Date posted: November 3, 2017
The Department of Justice (DOJ) recently reported that a Michigan physician pleaded guilty to one count of conspiracy to commit health care fraud before a U.S. District Judge of the Eastern District of Michigan. Abdul Haq, 72, of Ypsilanti, Michigan pleaded guilty for his role in a $19 million Medicare fraud scheme. Haq admitted to conspiring with three Detroit area providers and the owner of the Tri-County Network to prescribe medically unnecessary controlled substances to Medicare beneficiaries, many of whom were already addicted to narcotics. Further, Haq admitted to requiring beneficiaries to undergo unnecessary medical services in furtherance of the conspiracy. Sentencing is scheduled for May of 2018. The DOJ Criminal Division’s Fraud Section is prosecuting the case. The Fraud Section leads the Medicare Fraud Strike Force (MFSF), which is a partnership between the U.S. Attorney’s Offices, the Federal Bureau of Investigation (FBI) and the Department of Health and Human Services (HHS) Office of Inspector General (OIG). The Internal Revenue Service Criminal Investigation Division was also involved in the investigation.
Key highlights surrounding the fraud scheme include the following:
- To evade Michigan laws prohibiting non-physicians from owning medical clinics, Haq served as the straw owner of numerous pain clinics that were owned or controlled by Mashiyat Rashid, owner of the Tri-County Network.
- As a straw owner, Haq submitted false and fraudulent enrollment materials to Medicare without the disclosure of Rashid’s ownership interest in those clinics.
- Haq admitted to prescribing medically unnecessary controlled substances such as Oxycodone, Hydracodone and Opana to Medicare beneficiaries.
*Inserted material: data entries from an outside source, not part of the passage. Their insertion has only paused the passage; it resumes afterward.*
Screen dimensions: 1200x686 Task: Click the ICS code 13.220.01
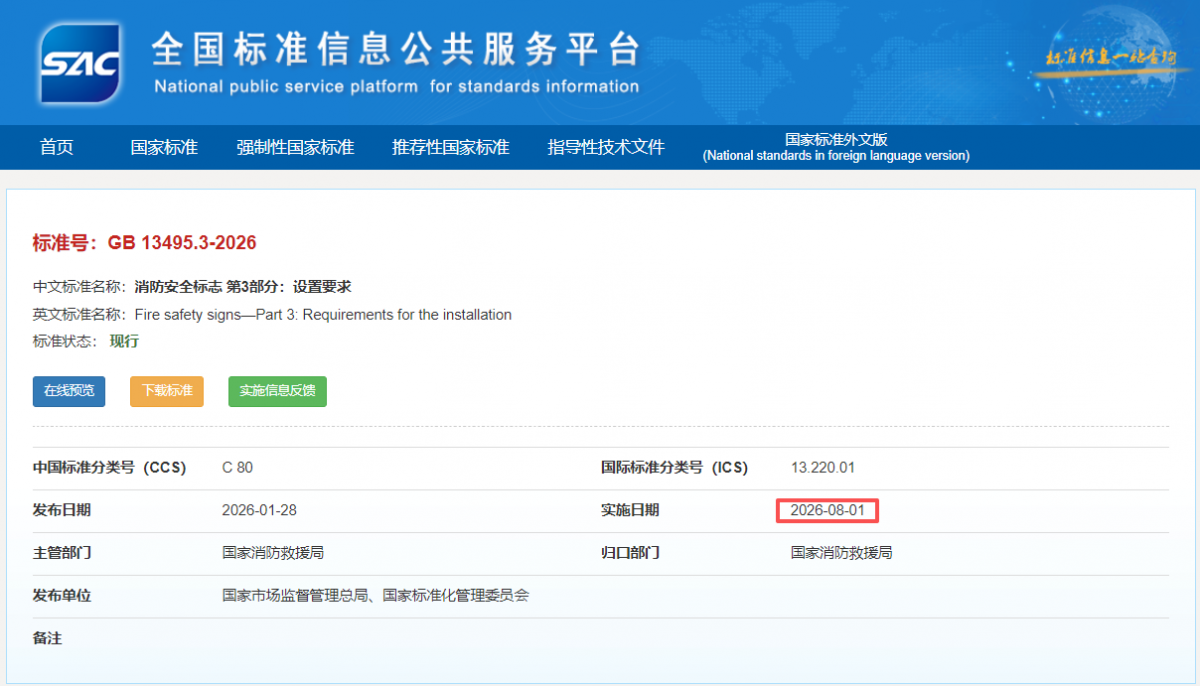(823, 468)
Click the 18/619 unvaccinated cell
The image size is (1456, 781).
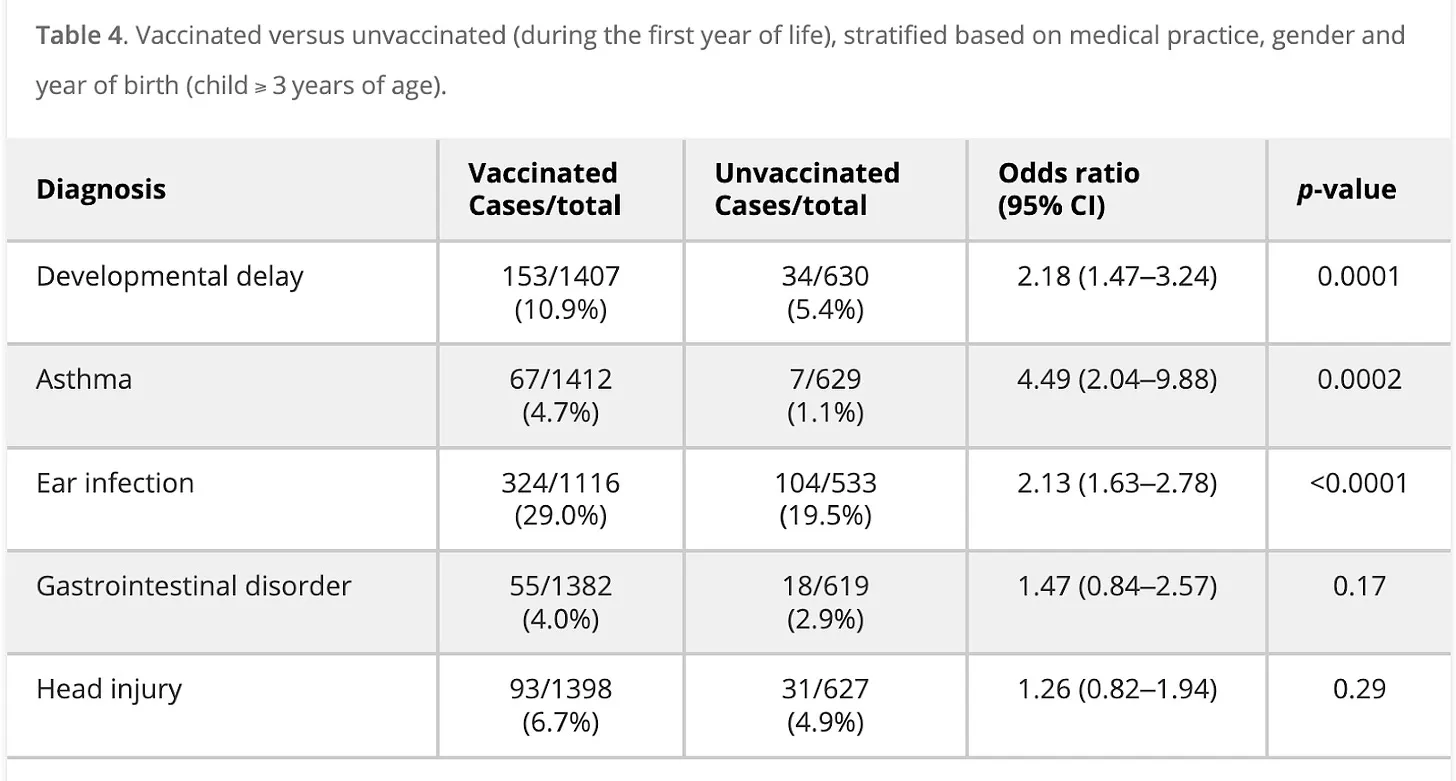pos(825,601)
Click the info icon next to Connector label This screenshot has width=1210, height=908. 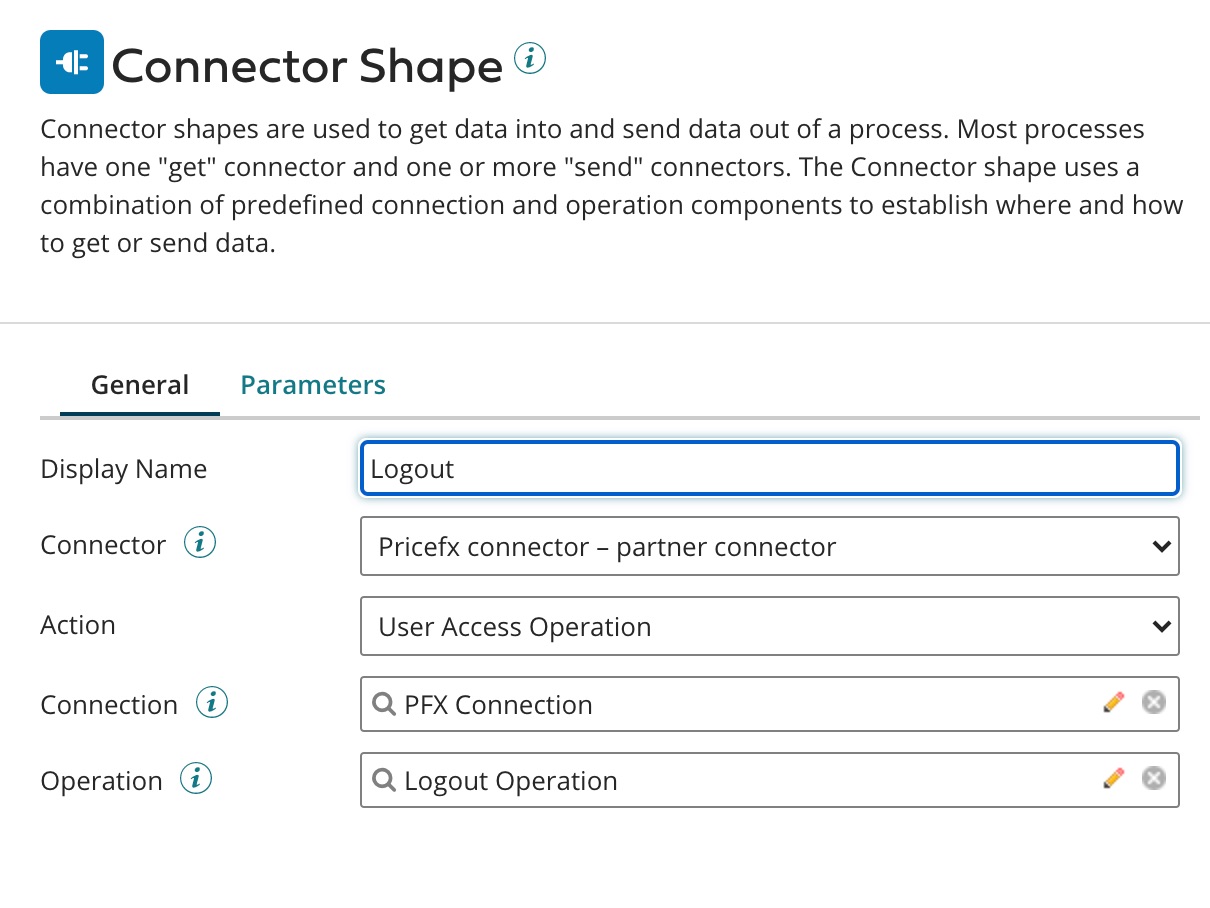pyautogui.click(x=200, y=544)
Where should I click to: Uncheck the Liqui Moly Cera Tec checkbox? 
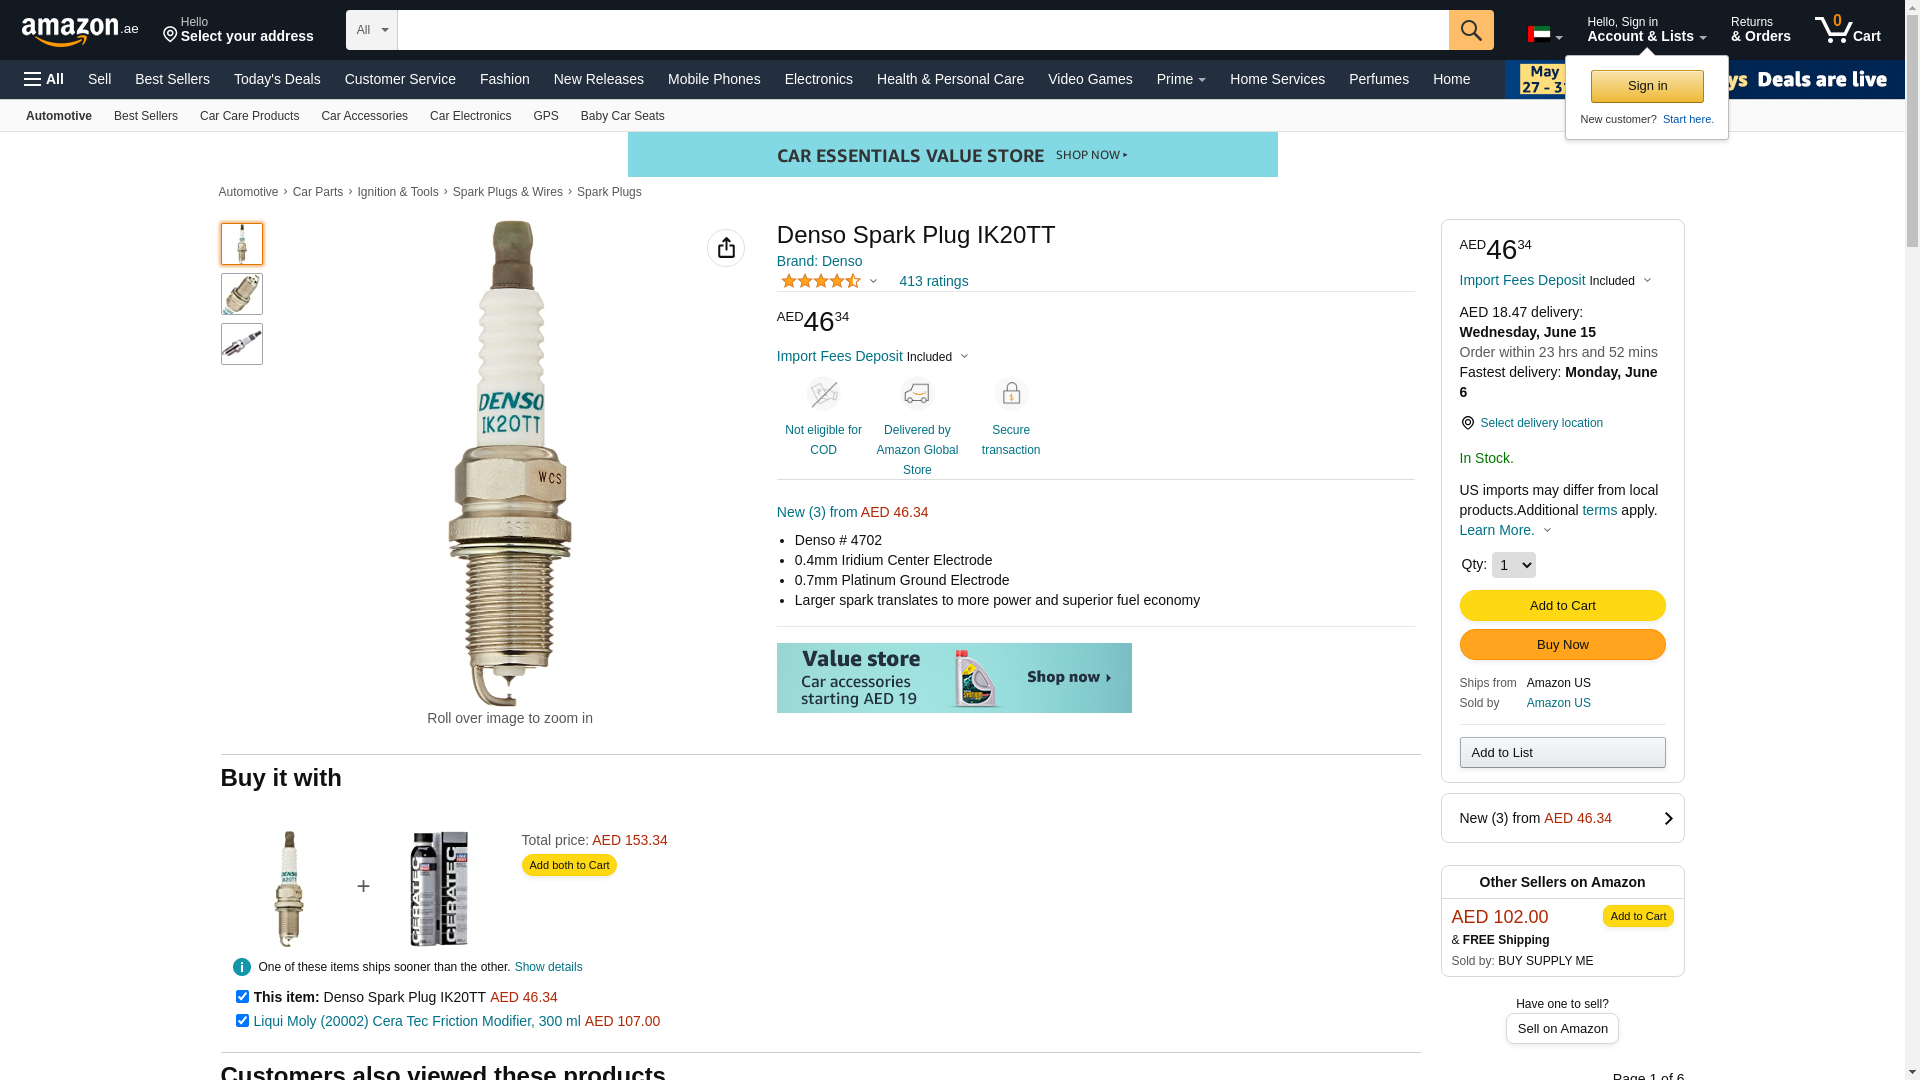242,1021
- Haq admitted that Rashid and others directed Haq and other physicians to require Medicare beneficiaries to undergo unnecessary facet joint injections if they wished to obtain prescriptions for the controlled substances;
- Haq admitted that he and other physicians made medically unnecessary referrals to specific third party home health agencies, laboratories, and diagnostic providers, in furtherance of the conspiracy.
- Haq admitted that, in total, he submitted or caused the submission of approximately $19 million in false and fraudulent claims to Medicare.
Since its inception in 2007, the Medicare Fraud Strike Force (MFSF) has collectively charged over 3,500 defendants who have falsely billed Medicare for over $12.5 billion.